### WHAT YOU SHOULD DO
Transcribe the lines word for word, starting with the very first line and going on through the line that contains "click(x=632, y=804)".

### DATA SHOWN
****************

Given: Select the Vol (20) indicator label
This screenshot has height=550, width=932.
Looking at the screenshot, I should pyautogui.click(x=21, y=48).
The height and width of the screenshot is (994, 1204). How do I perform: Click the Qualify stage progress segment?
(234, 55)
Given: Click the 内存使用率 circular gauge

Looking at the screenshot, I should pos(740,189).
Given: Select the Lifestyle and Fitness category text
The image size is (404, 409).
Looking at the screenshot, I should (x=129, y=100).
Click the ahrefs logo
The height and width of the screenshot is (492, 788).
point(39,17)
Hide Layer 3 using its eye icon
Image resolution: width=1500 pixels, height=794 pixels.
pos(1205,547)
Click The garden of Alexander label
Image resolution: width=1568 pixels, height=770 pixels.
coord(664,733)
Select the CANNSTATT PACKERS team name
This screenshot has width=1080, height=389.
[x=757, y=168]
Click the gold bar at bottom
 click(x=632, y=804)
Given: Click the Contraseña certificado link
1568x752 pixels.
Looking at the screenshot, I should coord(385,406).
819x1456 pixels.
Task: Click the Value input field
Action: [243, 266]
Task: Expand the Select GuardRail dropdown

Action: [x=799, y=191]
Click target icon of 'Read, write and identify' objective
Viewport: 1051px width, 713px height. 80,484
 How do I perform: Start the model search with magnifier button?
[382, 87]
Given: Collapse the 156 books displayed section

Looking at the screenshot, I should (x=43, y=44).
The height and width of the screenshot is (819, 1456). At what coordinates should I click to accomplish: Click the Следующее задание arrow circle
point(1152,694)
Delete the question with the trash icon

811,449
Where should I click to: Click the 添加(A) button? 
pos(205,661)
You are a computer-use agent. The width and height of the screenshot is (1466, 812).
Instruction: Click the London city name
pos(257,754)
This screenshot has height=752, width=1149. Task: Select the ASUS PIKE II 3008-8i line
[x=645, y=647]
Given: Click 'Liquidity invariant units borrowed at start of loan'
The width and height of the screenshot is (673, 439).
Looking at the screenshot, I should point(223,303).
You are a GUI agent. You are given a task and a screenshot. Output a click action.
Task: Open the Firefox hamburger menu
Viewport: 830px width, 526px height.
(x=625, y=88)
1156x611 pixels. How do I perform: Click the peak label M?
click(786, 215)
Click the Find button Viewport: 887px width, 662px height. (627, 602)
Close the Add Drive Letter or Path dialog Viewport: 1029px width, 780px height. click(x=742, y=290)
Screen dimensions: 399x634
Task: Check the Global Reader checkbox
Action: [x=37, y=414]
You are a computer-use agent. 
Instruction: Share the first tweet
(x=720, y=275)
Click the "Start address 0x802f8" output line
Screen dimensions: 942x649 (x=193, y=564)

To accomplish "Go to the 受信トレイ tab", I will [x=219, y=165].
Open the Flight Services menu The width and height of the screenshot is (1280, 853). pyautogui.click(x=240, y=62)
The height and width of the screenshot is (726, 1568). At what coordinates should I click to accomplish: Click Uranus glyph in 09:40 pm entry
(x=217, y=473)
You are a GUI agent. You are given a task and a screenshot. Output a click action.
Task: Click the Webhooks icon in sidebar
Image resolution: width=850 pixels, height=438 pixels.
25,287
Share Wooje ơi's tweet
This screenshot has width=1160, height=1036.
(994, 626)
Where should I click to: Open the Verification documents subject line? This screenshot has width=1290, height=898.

****************

### EXERCISE SOLUTION
Given: Select the Vol (20) indicator label
This screenshot has height=550, width=932.
Looking at the screenshot, I should pyautogui.click(x=21, y=48).
The height and width of the screenshot is (994, 1204). How do I perform: Click the Qualify stage progress segment?
(234, 55)
Given: Click the 内存使用率 circular gauge

Looking at the screenshot, I should pos(740,189).
Given: Select the Lifestyle and Fitness category text
The image size is (404, 409).
Looking at the screenshot, I should (x=129, y=100).
Click the ahrefs logo
The height and width of the screenshot is (492, 788).
point(39,17)
Hide Layer 3 using its eye icon
Image resolution: width=1500 pixels, height=794 pixels.
pos(1205,547)
Click The garden of Alexander label
Image resolution: width=1568 pixels, height=770 pixels.
coord(664,733)
Select the CANNSTATT PACKERS team name
This screenshot has width=1080, height=389.
[x=757, y=168]
Click the gold bar at bottom
 click(x=632, y=804)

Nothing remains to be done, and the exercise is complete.